▸ Task
Your output must be the line containing "This screenshot has height=919, width=2555." followed by every later line in the entries below, all copied exactly.

▸ Stored data
_ _ _

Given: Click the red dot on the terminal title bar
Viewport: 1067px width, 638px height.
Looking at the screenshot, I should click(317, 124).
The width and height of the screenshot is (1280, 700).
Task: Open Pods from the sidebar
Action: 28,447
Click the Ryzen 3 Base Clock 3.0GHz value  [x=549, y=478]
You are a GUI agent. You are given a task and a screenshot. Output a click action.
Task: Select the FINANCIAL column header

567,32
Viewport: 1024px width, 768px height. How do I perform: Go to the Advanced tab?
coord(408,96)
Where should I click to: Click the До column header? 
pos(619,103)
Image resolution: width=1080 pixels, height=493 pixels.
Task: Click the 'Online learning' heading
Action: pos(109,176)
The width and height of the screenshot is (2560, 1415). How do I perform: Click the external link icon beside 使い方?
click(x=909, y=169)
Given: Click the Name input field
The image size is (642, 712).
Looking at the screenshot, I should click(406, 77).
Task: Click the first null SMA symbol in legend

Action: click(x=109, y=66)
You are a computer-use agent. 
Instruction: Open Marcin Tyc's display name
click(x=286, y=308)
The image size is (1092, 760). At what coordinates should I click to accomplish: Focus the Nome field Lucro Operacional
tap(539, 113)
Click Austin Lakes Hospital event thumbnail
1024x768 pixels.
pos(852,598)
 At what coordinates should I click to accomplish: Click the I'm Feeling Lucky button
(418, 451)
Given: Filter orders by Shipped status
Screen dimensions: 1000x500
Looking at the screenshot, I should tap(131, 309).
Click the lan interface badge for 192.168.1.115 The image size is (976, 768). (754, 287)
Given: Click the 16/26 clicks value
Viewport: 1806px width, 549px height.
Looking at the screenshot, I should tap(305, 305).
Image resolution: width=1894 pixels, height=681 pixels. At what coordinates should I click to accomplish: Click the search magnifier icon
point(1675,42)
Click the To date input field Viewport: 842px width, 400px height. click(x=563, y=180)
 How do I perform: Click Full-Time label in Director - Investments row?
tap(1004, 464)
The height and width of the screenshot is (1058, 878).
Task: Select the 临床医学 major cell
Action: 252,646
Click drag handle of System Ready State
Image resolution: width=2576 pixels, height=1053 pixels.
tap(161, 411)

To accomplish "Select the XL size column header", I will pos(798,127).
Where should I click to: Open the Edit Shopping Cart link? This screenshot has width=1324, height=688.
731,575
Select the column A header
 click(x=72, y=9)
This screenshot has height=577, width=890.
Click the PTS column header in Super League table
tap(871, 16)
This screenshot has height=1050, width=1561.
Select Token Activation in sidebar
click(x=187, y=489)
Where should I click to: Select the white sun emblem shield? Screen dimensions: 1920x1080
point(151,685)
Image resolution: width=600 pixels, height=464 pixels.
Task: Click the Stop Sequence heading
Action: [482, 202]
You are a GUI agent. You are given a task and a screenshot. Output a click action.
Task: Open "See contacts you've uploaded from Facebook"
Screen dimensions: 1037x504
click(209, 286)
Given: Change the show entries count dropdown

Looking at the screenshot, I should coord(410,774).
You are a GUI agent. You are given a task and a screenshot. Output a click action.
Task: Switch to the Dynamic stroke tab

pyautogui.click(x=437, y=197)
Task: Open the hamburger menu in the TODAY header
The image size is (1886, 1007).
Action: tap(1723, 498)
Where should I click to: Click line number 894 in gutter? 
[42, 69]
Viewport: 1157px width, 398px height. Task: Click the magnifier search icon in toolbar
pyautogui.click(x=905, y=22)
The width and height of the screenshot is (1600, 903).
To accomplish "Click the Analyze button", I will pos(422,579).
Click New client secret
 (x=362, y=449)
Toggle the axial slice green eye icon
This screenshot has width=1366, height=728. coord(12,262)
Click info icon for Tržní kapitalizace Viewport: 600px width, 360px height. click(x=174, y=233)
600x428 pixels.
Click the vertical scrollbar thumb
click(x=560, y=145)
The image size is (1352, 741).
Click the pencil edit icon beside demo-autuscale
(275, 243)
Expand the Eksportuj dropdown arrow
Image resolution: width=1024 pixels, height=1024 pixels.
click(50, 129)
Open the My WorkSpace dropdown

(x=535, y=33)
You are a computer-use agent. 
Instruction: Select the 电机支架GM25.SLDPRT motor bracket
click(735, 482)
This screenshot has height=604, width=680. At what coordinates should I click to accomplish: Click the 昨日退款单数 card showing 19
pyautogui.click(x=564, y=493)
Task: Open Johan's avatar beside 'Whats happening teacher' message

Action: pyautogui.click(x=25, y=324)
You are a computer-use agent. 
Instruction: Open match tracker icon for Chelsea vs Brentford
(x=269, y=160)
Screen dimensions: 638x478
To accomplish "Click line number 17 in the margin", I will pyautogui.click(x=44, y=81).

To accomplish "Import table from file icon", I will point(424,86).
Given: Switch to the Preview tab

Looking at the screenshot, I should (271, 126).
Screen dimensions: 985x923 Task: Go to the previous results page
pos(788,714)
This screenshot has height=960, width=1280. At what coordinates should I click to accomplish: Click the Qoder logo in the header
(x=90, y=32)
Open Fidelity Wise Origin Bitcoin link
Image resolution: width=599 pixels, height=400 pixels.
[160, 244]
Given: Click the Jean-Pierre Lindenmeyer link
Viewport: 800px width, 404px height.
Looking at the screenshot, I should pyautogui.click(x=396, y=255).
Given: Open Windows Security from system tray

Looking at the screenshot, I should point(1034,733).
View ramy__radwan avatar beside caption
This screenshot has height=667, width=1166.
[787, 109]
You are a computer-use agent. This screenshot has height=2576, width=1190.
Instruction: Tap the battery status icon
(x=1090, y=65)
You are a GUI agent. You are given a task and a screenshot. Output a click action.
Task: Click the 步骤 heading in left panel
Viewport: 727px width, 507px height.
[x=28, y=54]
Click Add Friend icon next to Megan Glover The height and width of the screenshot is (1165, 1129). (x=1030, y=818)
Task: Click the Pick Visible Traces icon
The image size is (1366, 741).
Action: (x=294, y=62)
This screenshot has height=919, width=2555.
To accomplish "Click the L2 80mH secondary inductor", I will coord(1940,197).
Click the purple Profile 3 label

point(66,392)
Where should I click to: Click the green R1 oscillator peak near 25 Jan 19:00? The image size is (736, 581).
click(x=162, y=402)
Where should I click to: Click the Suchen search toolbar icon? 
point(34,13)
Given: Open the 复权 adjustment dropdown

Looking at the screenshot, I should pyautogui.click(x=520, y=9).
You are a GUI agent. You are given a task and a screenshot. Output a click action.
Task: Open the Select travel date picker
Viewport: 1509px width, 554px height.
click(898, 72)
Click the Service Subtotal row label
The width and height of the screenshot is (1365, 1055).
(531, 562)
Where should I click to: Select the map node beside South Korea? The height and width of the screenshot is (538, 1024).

_ _ _

▸ Result
This screenshot has height=919, width=2555.
To accomplish "Click the L2 80mH secondary inductor", I will coord(1940,197).
Click the purple Profile 3 label

point(66,392)
Where should I click to: Click the green R1 oscillator peak near 25 Jan 19:00? The image size is (736, 581).
click(x=162, y=402)
Where should I click to: Click the Suchen search toolbar icon? 
point(34,13)
Given: Open the 复权 adjustment dropdown

Looking at the screenshot, I should pyautogui.click(x=520, y=9).
You are a GUI agent. You are given a task and a screenshot. Output a click action.
Task: Open the Select travel date picker
Viewport: 1509px width, 554px height.
click(898, 72)
Click the Service Subtotal row label
The width and height of the screenshot is (1365, 1055).
(531, 562)
Where should I click to: Select the map node beside South Korea? The height and width of the screenshot is (538, 1024).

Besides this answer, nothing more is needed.